# [Exercise prompt]
Only the lines below from the one containing "My Account (53, 1019)" through the last line should be set down, exactly as written and with no pictures.

Start of Provided entries

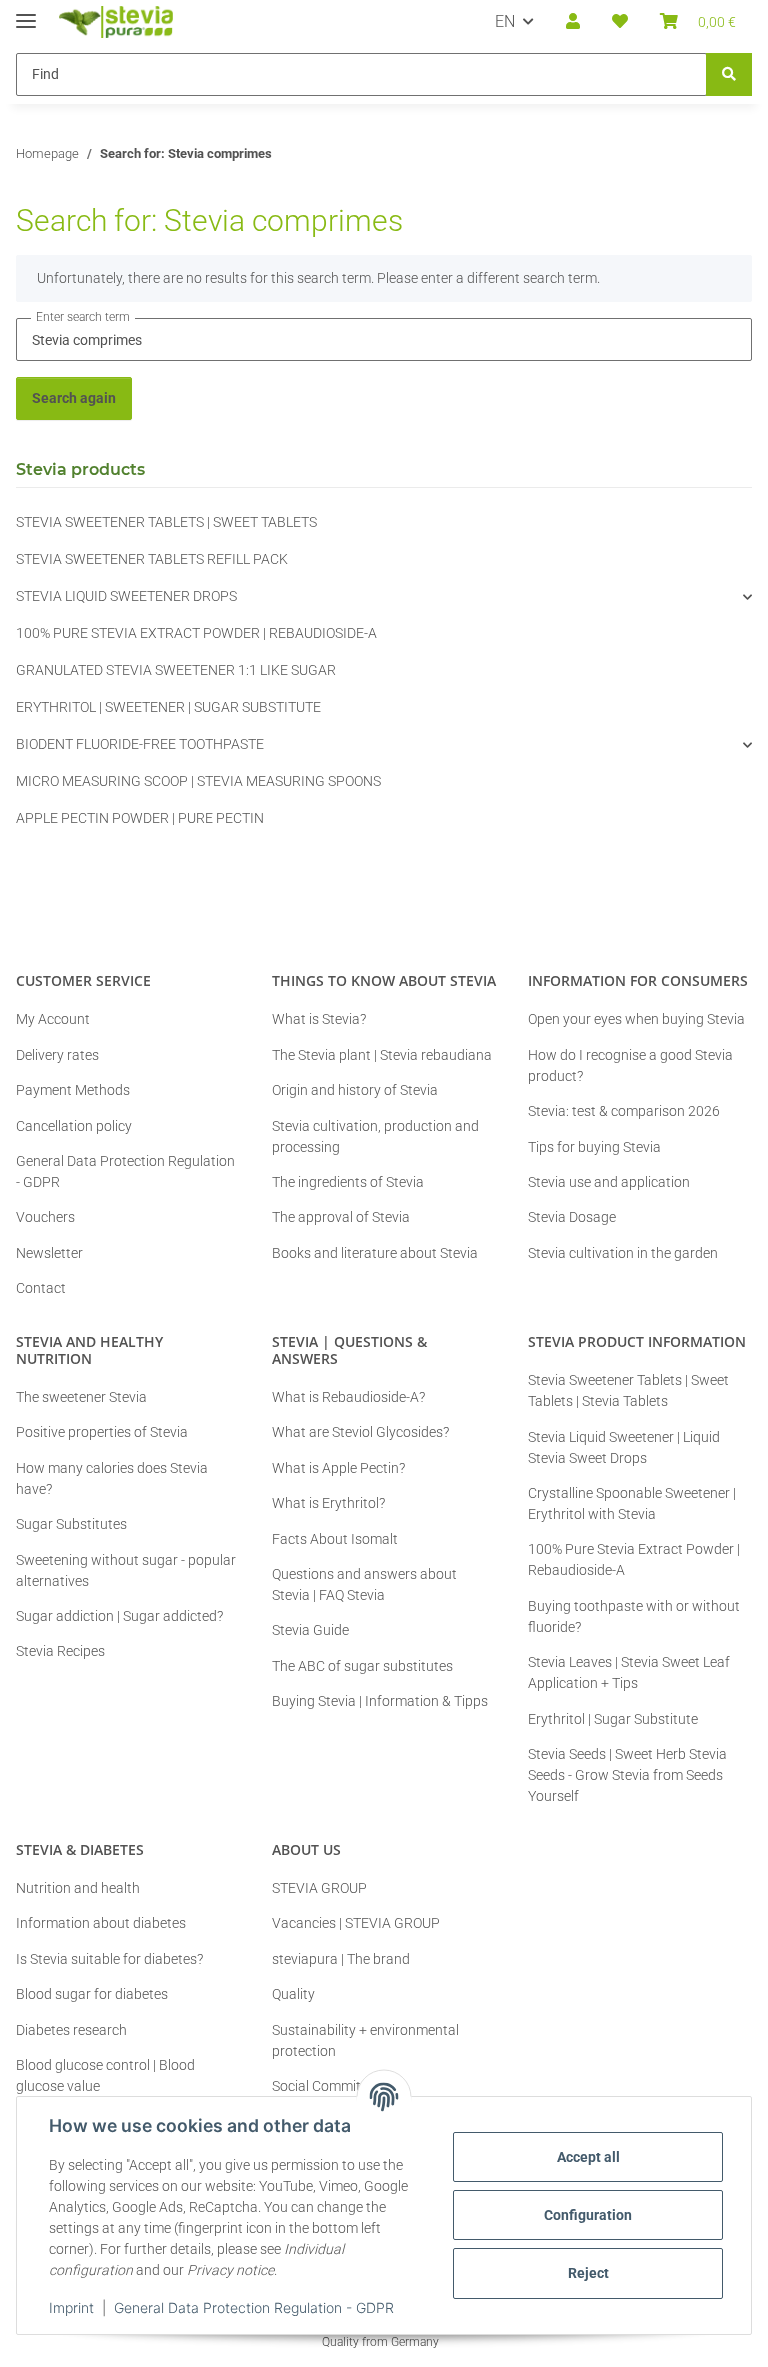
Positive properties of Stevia (102, 1432)
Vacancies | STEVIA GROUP (356, 1923)
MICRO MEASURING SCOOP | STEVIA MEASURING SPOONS (198, 781)
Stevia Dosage (572, 1217)
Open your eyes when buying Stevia (636, 1019)
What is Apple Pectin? (338, 1468)
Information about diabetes (101, 1923)
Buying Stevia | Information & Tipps (380, 1701)
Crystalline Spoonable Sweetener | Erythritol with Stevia (632, 1503)
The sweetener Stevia (81, 1397)
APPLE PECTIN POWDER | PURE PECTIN (140, 818)
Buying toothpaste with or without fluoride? (634, 1616)
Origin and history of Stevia (355, 1090)
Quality (293, 1994)
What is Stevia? (319, 1019)
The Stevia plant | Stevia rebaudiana (382, 1055)
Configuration (588, 2215)
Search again (74, 398)
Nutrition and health (78, 1888)
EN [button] (505, 21)
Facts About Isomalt (335, 1539)
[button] (573, 22)
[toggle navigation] (26, 12)
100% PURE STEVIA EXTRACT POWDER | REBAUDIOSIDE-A (196, 633)
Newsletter (49, 1253)
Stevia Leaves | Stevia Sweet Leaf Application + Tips (629, 1672)
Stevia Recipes (60, 1651)
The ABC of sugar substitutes (362, 1666)
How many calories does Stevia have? (112, 1478)
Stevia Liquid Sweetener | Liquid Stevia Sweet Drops (624, 1447)
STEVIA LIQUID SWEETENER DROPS (126, 596)
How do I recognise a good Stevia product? (630, 1065)
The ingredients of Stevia (348, 1182)
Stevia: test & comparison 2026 (624, 1111)
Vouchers (45, 1217)
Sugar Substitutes (71, 1524)
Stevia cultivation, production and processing (375, 1136)
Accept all (588, 2157)
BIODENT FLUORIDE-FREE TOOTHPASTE (140, 744)
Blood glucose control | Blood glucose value (105, 2075)
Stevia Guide (310, 1630)
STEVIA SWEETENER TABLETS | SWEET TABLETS (166, 522)
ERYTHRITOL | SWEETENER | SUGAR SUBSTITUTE (168, 707)
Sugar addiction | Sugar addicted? (119, 1616)
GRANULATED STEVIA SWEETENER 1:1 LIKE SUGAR (176, 670)
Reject (588, 2273)
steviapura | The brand (341, 1959)
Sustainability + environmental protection (365, 2040)
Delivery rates (57, 1055)
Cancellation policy (74, 1126)
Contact (41, 1288)
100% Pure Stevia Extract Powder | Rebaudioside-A (634, 1559)
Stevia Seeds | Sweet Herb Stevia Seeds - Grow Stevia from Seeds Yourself (627, 1775)
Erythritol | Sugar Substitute (613, 1719)
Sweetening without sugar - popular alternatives (126, 1570)
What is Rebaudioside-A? (348, 1397)
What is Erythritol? (328, 1503)
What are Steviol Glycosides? (360, 1432)
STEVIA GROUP (319, 1888)
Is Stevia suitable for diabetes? (109, 1959)
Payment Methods (73, 1090)
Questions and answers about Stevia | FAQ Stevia (364, 1584)
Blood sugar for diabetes (92, 1994)
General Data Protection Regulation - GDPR (254, 2307)
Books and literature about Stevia (375, 1253)
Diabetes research (71, 2030)
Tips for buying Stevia (594, 1147)
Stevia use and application (609, 1182)
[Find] (729, 74)
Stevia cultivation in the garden (623, 1253)
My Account (53, 1019)
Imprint (71, 2307)
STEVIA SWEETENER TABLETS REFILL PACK (152, 559)
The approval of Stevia (341, 1217)
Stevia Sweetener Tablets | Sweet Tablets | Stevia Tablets (628, 1390)
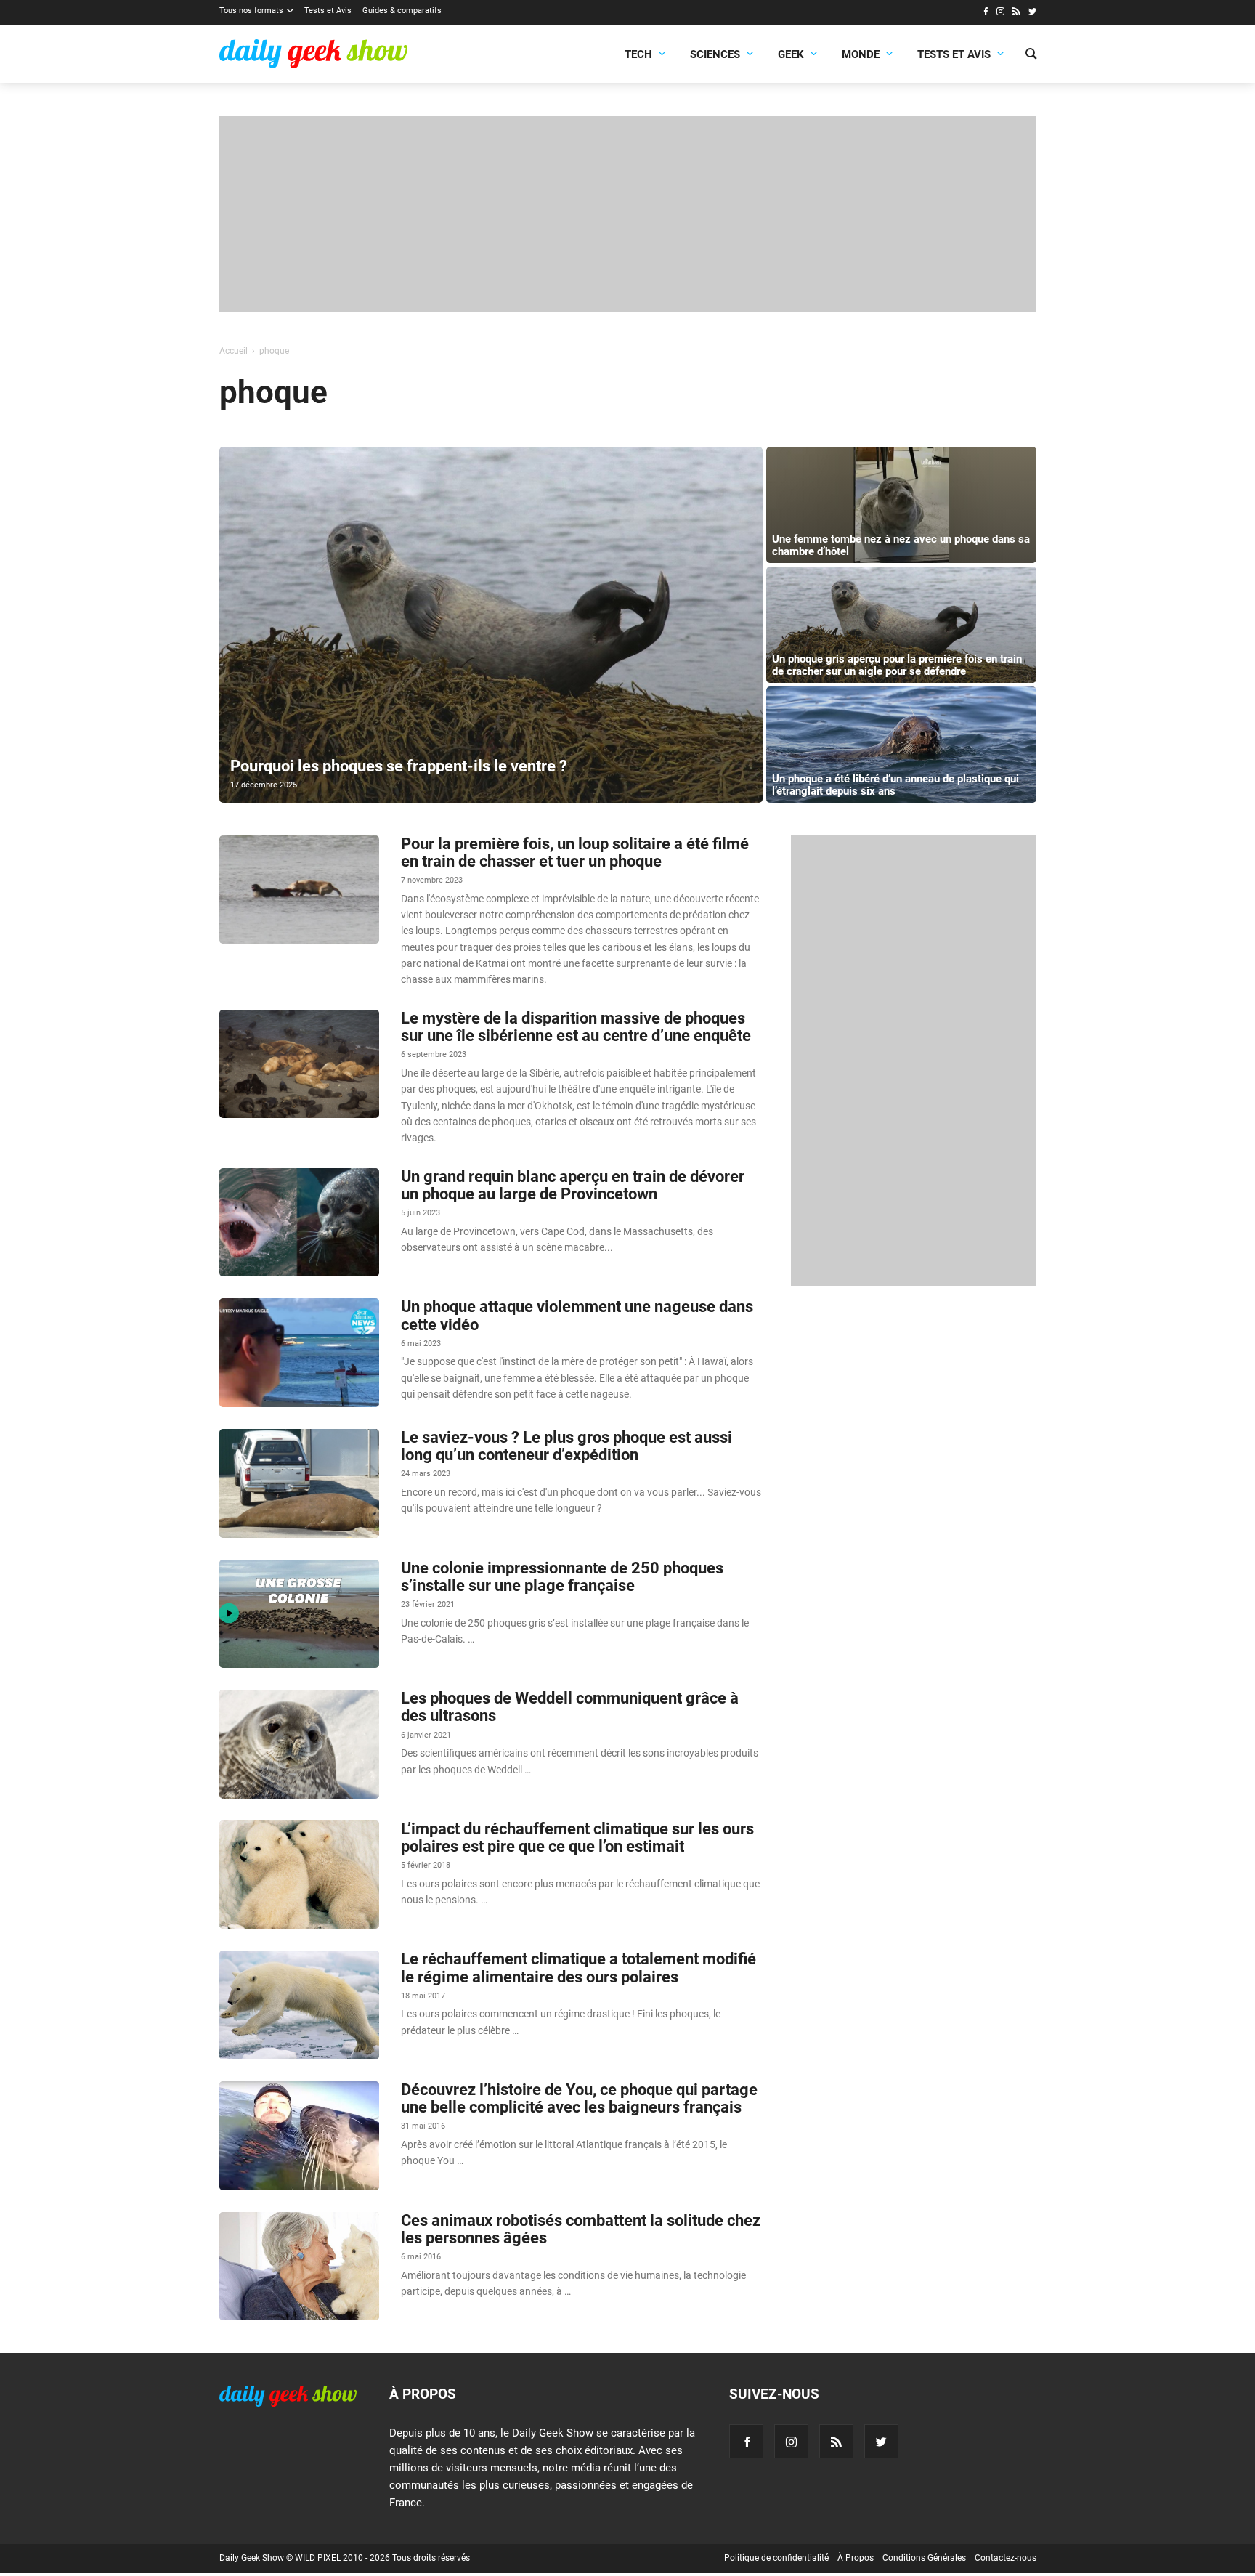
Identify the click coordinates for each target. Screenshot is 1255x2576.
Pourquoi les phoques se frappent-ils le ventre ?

End of Provided entries

# [Solution below]
My Account (53, 1019)
Imprint (71, 2307)
STEVIA SWEETENER TABLETS REFILL PACK (152, 559)
The approval of Stevia (341, 1217)
Stevia Sweetener Tablets | Sweet Tablets | Stevia Tablets (628, 1390)
Identify the click coordinates for each target. Screenshot is 1255x2576.
Pourquoi les phoques se frappent-ils le ventre ?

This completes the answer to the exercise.